The colorful language, spoken in appropriate dialect for the period, is engaging and charming, beginning with Aunt Eller's description of Curly as being "so bowlegged he couldn't stop a pig in the road." Melora Marshall delivers a fully fleshed-out performance as the widowed spinster, who speaks movingly of the death of her husband in the story. In the play, Aunt Eller is as noble a literary figure as Ma Joad in John Steinbeck's The Grapes of Wrath, her life fraught with tragedy and regret, yet who soldiers on because, as she tells Laurey, shaking her fist at adversity: "ya got to be hearty!"

Jeff Wiesen is a far cry from Gordon MacRae or even Alfred Drake, who turned Curly into a booming Broadway baritone, but he's a lot more believable as the charming cowboy who is too shy to admit his true feelings for Laurey.

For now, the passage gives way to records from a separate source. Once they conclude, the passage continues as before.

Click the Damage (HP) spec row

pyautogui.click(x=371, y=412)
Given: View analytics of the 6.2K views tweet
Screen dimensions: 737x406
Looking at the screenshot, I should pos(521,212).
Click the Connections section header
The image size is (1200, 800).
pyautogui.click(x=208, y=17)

Wiesen is charismatic, yet rough around the edges, and sings well, accompanying himself capably on guitar.

Zachary Davidson is the peddler (described as Syrian instead of Persian), whose clothing is a lot more tattered than the sartorially mismatched film-flam man portrayed in the musical. The peddler's purpose in the play is strictly as a traveling salesman of questionable integrity, who uses flattery to sell his wares, and although he is purported to having "wives in every state," he makes no romantic designs on Ado Annie as he does in the musical.

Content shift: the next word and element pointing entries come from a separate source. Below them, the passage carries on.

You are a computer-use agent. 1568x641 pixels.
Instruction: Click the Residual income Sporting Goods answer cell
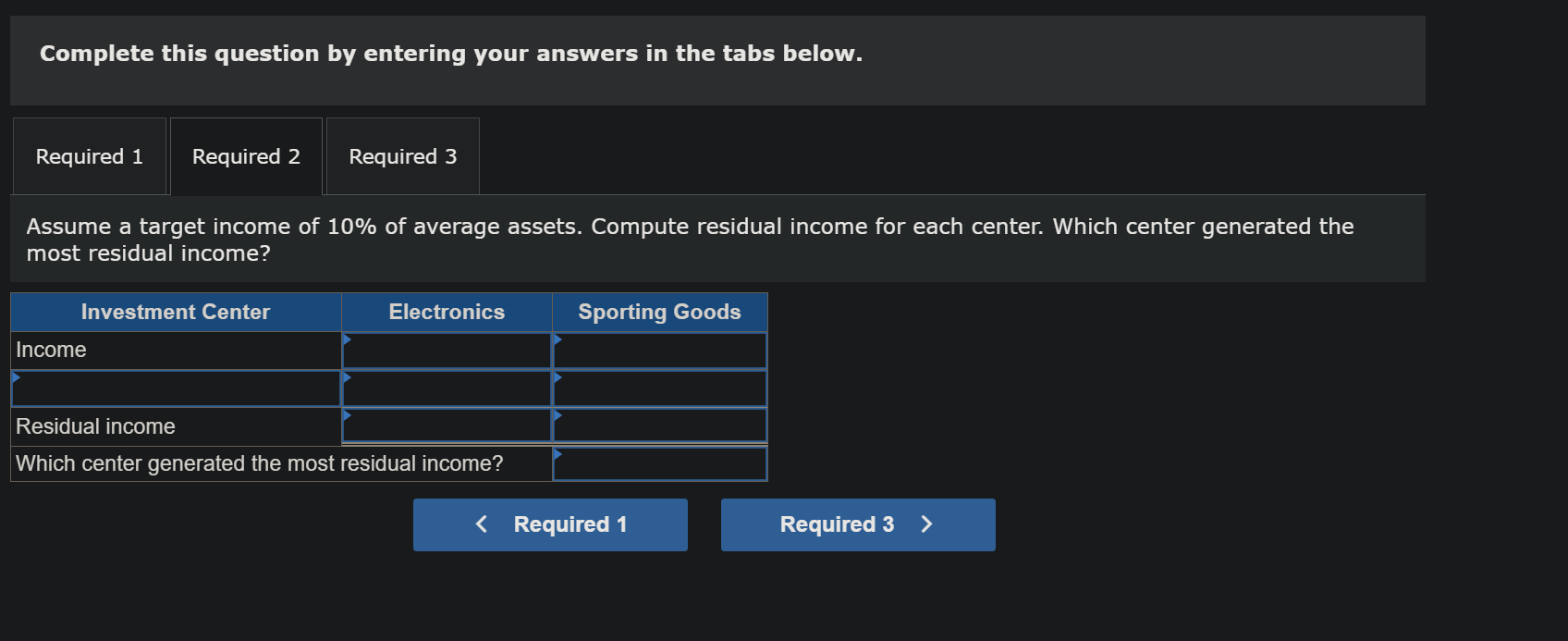pos(659,425)
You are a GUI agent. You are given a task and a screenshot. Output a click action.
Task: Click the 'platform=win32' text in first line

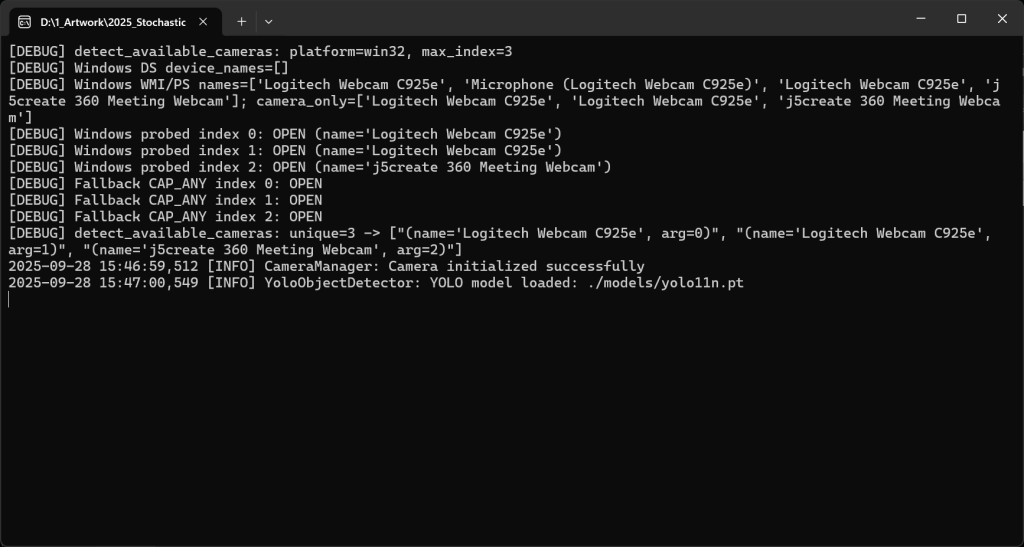[x=347, y=51]
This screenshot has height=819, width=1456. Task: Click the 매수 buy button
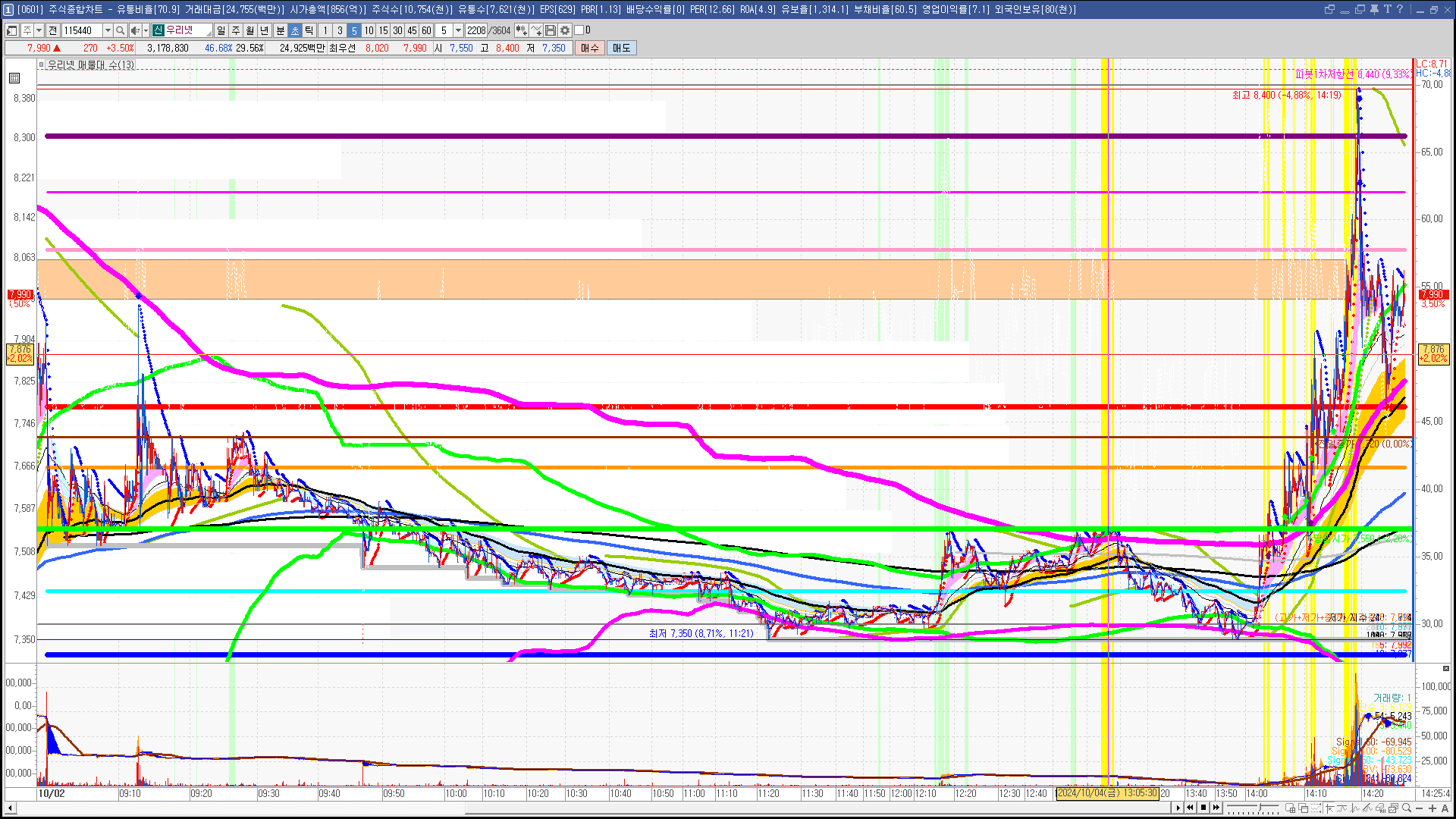(x=590, y=48)

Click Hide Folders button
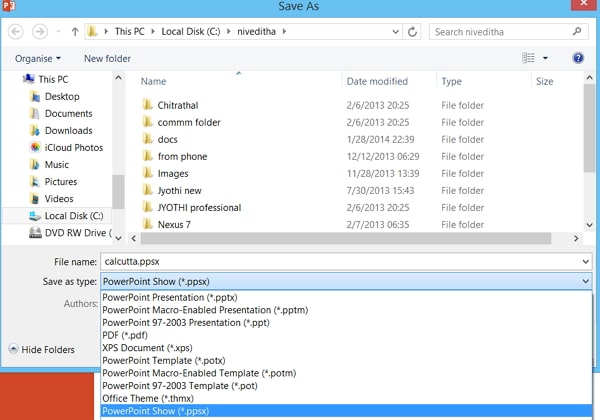pos(41,350)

Elizabeth Tobias plays Ado Annie as a homely, pig-tailed wallflower and has created a brilliant walk for her character, which resembles the herky-jerky gait of a stiff-legged penguin. Steven B. Green's Jeeter Fry is a modernized Neanderthal, an uncouth social deviant who locks himself up in his dark smokehouse, where his lust for Laurey grows and festers. In place of "Pore Jud Is Daid," Curly sings the American murder ballad "Sam Hall," which he uses to bait the menacing Jeeter.

The production is staged in the atmospherically rustic outdoor amphitheater at Will Geer's Theatricum Botanicum. Characters enter scenes from the hill behind the stage, meandering their way down a winding trail, sometimes silent, and sometimes singing or chattering with one another, with crickets chirping an ethereal obbligato. In one highly effective scene, in which Curly and Laurey are declaring their love for one another, Aunt Eller can be seen sitting on the hill, quietly humming while strumming a guitar. This simple scene, presented with the utmost dignity and eloquence, is a beautiful summation of the role music played in the social relationships of American pioneer life.

The townsfolk in Green Grow the Lilacs play a variety of traditional instruments, including guitars, fiddles, washtub bass, washboard, jews harp, and bones, creating an enchanting, sepia-tinted soundtrack to accompany the story. Costume designer Randy Hozian and wardrobe supervisor Beth Glasner created the remarkably authentic period clothing for the cast. Director Ellen Geer, Willow's mother, superbly pulls all of the elements together to bring Riggs' original play alive in a loving, reverential way.

Musical theater fans owe themselves the pleasure of seeing this rarely seen classic of the American stage. You will never think of Oklahoma! in the same way after seeing Green Grow the Lilacs as it was meant to be presented.